Song of the South is a feature film produced by Walt Disney Productions, released on November 12, 1946 by RKO Radio Pictures and based on the Uncle Remus cycle of stories by Joel Chandler Harris. It was one of Walt Disney's earliest feature films to combine live action footage with animation and was the first Disney feature film in which live actors were hired for lead roles. The live actors provide a sentimental frame-story, in which Uncle Remus relates the folk tales of the adventures of Brer Rabbit and his friends; these anthropomorphic animal characters appear in animation. The film is often the subject of controversy, because of content which is considered by some to be racially insensitive towards African-Americans. It has never been released in the U.S. on DVD or home video, and is thus subject to much rumor and speculation. There is a Japanese subtitled version available.
Plot [Spoiler warning: Plot and/or ending details follow.]
The setting is the Southern United States, in a "dream time" shortly after the American Civil War, which folklorist Patricia A. Turner characterizes as happening "during a surreal time when blacks lived on quarters on a plantation, worked diligently for no visible reward and considered Atlanta a viable place for an old black man to set out for."
The frame tale does not follow the original framing narrative by Harris. While Disney Studios tried to avoid the more offensive stereotypes of African Americans still common in the 1940s, Disney also tried to make sure that nothing in the film would be objected to by the white segregationists then in political and cultural control of the Southern United States. This resulted in the subservient relationships of the black children towards white child Johnny, played by child star Bobby Driscoll, in his Fauntleroy suit, that are particularly stilted and perhaps unintentionally revealing. Few recent critics found the results of this attempted balancing act successful, though it passed without comment in 1946, aside from a mild rebuke from the NAACP. Blacks are shown as subservient to whites, and singing contentedly about "home". The framing story has therefore been accused of idealizing the harsh lives of blacks on rural southern plantations in the Jim Crow era.
Although the film has been re-released several times (most recently in 1986 in the United States), Disney has avoided making it available on home video tape in the United States or DVD anywhere because the frame story was deemed controversial by studio management. Film critic Roger Ebert has supported this position, claiming that most Disney films become a part of the consciousness of American children, who take films more literally than do adults.  The film has been released on video in various European and Asian countries. In the U.S., only excerpts from the animated segments have ever appeared in Disney's DVDs and television shows, and the popular log-flume attraction Splash Mountain is based upon the same animated portions.

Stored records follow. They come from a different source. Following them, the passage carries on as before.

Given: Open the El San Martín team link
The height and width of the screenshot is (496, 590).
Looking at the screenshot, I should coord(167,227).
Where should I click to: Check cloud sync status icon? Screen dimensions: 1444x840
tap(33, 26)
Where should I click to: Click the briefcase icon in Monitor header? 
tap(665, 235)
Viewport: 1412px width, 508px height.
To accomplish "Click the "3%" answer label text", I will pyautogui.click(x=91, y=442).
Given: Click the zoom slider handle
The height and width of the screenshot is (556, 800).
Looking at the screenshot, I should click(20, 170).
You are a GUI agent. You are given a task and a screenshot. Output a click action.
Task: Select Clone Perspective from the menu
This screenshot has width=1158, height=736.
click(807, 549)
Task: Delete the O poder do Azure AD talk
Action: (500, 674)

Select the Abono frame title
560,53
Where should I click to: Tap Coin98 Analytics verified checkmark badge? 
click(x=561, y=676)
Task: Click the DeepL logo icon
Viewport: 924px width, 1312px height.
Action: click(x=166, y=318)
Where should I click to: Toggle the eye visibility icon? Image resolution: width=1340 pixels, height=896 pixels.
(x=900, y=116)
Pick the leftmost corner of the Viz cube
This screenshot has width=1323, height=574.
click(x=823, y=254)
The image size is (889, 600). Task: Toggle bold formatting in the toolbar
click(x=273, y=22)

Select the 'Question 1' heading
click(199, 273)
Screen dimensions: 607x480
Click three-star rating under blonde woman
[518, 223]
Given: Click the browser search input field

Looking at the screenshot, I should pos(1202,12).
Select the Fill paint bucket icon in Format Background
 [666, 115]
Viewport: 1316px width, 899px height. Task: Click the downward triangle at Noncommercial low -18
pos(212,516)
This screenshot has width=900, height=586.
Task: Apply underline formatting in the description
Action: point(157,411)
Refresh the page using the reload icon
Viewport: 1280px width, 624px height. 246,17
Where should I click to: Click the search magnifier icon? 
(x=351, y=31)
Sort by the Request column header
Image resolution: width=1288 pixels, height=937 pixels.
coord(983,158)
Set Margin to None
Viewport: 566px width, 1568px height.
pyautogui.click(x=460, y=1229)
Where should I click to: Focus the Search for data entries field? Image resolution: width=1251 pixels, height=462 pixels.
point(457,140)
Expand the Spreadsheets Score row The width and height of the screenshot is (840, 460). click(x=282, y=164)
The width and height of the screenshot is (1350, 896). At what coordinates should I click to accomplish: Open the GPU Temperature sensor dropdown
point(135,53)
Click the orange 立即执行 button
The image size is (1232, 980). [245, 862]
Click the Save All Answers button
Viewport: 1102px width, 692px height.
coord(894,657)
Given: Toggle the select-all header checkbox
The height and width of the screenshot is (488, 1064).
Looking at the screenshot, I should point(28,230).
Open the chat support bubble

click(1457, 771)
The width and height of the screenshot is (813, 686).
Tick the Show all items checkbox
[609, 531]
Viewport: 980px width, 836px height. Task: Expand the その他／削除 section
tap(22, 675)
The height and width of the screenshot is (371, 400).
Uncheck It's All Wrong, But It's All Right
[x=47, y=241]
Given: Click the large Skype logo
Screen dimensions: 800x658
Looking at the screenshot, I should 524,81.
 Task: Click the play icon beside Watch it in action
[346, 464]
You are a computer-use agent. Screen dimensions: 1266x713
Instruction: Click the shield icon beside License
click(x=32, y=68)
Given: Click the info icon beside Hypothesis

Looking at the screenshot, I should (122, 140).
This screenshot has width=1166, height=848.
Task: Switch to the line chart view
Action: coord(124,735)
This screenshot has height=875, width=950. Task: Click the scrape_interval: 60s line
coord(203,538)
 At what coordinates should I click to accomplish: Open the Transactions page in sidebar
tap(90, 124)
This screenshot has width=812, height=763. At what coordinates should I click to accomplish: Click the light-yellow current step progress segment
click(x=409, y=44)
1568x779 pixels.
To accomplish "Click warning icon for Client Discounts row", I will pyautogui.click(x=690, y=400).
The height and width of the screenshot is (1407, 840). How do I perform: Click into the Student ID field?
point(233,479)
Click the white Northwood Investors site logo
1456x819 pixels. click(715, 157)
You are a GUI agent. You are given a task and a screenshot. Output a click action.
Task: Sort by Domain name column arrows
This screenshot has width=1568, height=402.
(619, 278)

"My name is Howard Cromer. I live in Cypress, I'm a Disney shareholder. I'm actually delivering a message from my son, 10. He wants to know in recent years, in the midst of all your re-releases of your videos, why you haven't released Song of the South on your Disney Classics?" [Applause] "And, he wonders why. Frank Wells told me many years ago that it would be coming out. Well obviously Frank Wells isn't around anymore, so we still wonder why. And by the way, Mr. Iger, he thinks it was a very good choice when they made you CEO of Disney." [Applause]
Iger: "Thank you very much. You may change your mind when I answer your question, though. Um... we've discussed this a lot. We believe it's actually an opportunity from a financial perspective to put Song of the South out. I screened it fairly recently because I hadn't seen it since I was a child, and I have to tell you after I watched it, even considering the context that it was made, I had some concerns about it because of what it depicted. And thought it's quite possible that people wouldn't consider it in the context that it was made, and there were some... [long pause] depictions that I mentioned earlier in the film that I think would be bothersome to a lot of people. And so, owing to the sensitivity that exists in our culture, balancing it with the desire to, uh, maybe increase our earnings a bit, but never putting that in front of what we thought were our ethics and our integrity, we made the decision not to re-release it. Not a decision that is made forever, I imagine this is gonna continue to come up, but for now we simply don't have plans to bring it back because of the sensitivities that I mentioned. Sorry."
Thus, the Disney company will not be releasing the film in the U.S. in the near future. The Zip-A-Dee-Doo-Dah and Brer Rabbit tricking Brer Fox into the trap scenes are found in the 1950 special "One Hour in Wonderland" included on the 2004 two-disc release of Alice in Wonderland.